Related: Calculate Power Series Coefficients

Given a positive integer $X$ and a max exponent (Also a positive integer too) $N$ calculate the result of a power series. Example:

$$X^0+X^1+X^2+\cdots +X^N$$

• Assume $(X + N) \le 100$

Test Cases

1 2  => 3
2 3  => 15
3 4  => 121
2 19 => 1048575


Standard rules apply.

• It would open up some more possibilities if we could assume that $x\neq 1$, then we could use $1 + x + x^2 + \ldots + x^n = \frac{x^{n+1}-1}{x-1}$, but it is probably too late for that =) Commented Jul 30, 2018 at 20:35
• "Assume 0 ≤ (X + N) ..." - but X & N are positive integers, so should that read "Assume 0 < (X + N) ..." or should X & N be non-negative integers?

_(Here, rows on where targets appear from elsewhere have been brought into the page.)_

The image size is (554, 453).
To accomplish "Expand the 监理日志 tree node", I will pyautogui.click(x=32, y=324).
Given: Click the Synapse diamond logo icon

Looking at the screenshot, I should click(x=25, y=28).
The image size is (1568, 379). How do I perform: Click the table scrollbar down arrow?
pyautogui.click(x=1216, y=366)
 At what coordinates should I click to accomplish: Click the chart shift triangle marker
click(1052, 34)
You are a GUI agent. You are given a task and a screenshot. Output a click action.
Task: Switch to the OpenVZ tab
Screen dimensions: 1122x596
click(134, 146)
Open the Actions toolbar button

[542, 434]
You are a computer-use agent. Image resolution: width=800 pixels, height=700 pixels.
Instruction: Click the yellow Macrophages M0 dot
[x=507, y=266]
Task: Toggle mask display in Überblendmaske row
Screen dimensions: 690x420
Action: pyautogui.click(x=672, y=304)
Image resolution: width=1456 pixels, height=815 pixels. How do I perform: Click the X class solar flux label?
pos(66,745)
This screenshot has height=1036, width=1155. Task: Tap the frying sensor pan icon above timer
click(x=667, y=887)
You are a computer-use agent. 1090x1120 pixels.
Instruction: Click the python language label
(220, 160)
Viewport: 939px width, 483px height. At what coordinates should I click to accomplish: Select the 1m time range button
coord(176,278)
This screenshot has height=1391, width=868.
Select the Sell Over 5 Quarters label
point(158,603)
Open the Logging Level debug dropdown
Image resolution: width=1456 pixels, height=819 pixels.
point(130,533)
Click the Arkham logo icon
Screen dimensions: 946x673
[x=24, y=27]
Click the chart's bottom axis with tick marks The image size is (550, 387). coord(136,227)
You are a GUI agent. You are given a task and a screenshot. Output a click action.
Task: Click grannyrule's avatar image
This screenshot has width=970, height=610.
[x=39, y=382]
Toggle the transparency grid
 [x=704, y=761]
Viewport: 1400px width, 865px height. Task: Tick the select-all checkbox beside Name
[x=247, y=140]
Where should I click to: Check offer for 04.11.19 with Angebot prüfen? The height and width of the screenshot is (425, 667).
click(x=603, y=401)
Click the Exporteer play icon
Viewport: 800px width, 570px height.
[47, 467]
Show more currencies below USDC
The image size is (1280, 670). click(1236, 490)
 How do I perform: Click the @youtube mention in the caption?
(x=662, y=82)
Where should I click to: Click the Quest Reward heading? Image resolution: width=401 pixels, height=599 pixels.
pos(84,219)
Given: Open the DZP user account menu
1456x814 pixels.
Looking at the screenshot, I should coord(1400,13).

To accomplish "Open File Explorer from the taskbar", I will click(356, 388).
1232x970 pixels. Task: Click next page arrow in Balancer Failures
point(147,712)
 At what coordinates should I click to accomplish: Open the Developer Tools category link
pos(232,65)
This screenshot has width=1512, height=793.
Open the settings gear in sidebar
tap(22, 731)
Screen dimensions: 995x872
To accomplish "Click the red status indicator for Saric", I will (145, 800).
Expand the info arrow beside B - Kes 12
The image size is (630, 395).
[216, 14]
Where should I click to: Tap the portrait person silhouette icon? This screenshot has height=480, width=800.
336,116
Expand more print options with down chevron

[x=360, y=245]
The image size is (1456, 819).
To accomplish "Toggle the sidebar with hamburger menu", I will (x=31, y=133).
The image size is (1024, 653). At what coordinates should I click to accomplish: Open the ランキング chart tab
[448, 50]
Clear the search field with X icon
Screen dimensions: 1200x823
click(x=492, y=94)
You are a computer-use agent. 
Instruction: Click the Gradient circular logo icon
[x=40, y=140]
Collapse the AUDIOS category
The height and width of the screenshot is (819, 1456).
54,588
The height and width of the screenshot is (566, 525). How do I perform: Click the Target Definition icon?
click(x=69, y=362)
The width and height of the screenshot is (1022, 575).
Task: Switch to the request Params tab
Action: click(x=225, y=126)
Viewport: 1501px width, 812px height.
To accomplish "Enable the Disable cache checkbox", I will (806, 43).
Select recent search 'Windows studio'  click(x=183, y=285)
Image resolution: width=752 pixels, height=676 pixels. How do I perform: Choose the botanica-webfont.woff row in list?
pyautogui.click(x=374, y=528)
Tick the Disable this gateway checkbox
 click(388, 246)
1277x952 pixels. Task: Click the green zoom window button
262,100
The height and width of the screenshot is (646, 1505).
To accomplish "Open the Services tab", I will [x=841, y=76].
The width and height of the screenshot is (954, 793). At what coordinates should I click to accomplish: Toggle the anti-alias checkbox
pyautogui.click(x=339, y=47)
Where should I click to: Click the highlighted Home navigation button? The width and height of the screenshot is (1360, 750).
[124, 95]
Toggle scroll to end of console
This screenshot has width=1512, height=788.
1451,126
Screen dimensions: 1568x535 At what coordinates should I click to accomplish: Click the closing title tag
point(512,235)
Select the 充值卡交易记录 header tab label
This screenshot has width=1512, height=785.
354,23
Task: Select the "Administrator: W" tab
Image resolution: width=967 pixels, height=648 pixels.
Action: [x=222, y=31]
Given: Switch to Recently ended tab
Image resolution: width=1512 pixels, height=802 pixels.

Commented Jul 30, 2018 at 21:25
• This is the potential dupe I was thinking of, with a difference being that it goes to n*n-1 rather than n. Since my vote hammers, I'll wait for others to say if this is dupe-worthy.
– xnor
Commented Jul 30, 2018 at 22:54
• @BetaDecay Most of the world considers 0 to be neither positive nor negative. A couple of places (like France) don't consider positive to mean strictly positive, and treat 0 as both positive and negative.
– Jo King
Commented Jul 31, 2018 at 2:36
• @ngm, I don't find the title of this question clear, whereas the other title references a classic question that I've seen in printed puzzle books. However, if you want to propose flipping the duplicate closure relationship the place to do it is a specific-question discussion question on meta. Commented Jul 31, 2018 at 13:50

# Pyth, 14 13 bytes

AQVhH=+Z^GN)Z


Try it online!

How it works

assign('Q',eval_input())
assign('[G,H]',Q)
for N in num_to_range(head(H)):
assign('Z',plus(Z,Ppow(G,N)))
imp_print(Z)


## Batch, 61 bytes

@set s=0
@for /l %%i in (0,1,%2)do @set/as=s*%1+1
@echo %s%


Using @tsh's algorithm.

# Charcoal, 9 7 bytes

Ｉ↨ＮＥ⊕Ｎ¹


Try it online! Link is to verbose version of code. Uses @Bubbler's algorithm. Explanation:

     Ｎ  Second input as a number
⊕   Increment
Ｅ  ¹ Make list of 1s of that length
Ｎ     First input as a number
↨      Base conversion
Ｉ       Cast to string
Implicitly print


# Swift 4.0, 100 bytes

func a(x:Int,n:Int)->Int{return(0...n).reduce(0,{p,q in p+(q>=1 ?(1...q).reduce(1,{a,_ in a*x}):1)})}


Try it online!

### Ungolfed

func a(x:Int, n:Int) -> Int {
return (0...n).reduce(0,        // For 0 to n
{ p, q in                     // p is result of last cycle, q the current element
p +                         // Add p to
( q > 0 ?                   // If current element is not 0
(1...q).reduce(1, { a, _ in a*x } ) // pow(x, n) *
: 1                       // Otherwise, 1
)
}
)
}

* The reduce is shorter than:
import Foundation
[...] Int(pow(Double(x),Double(q)))


First golf I do, so could be much more golfable, but finally the super-verbose Swift has a chance to be used!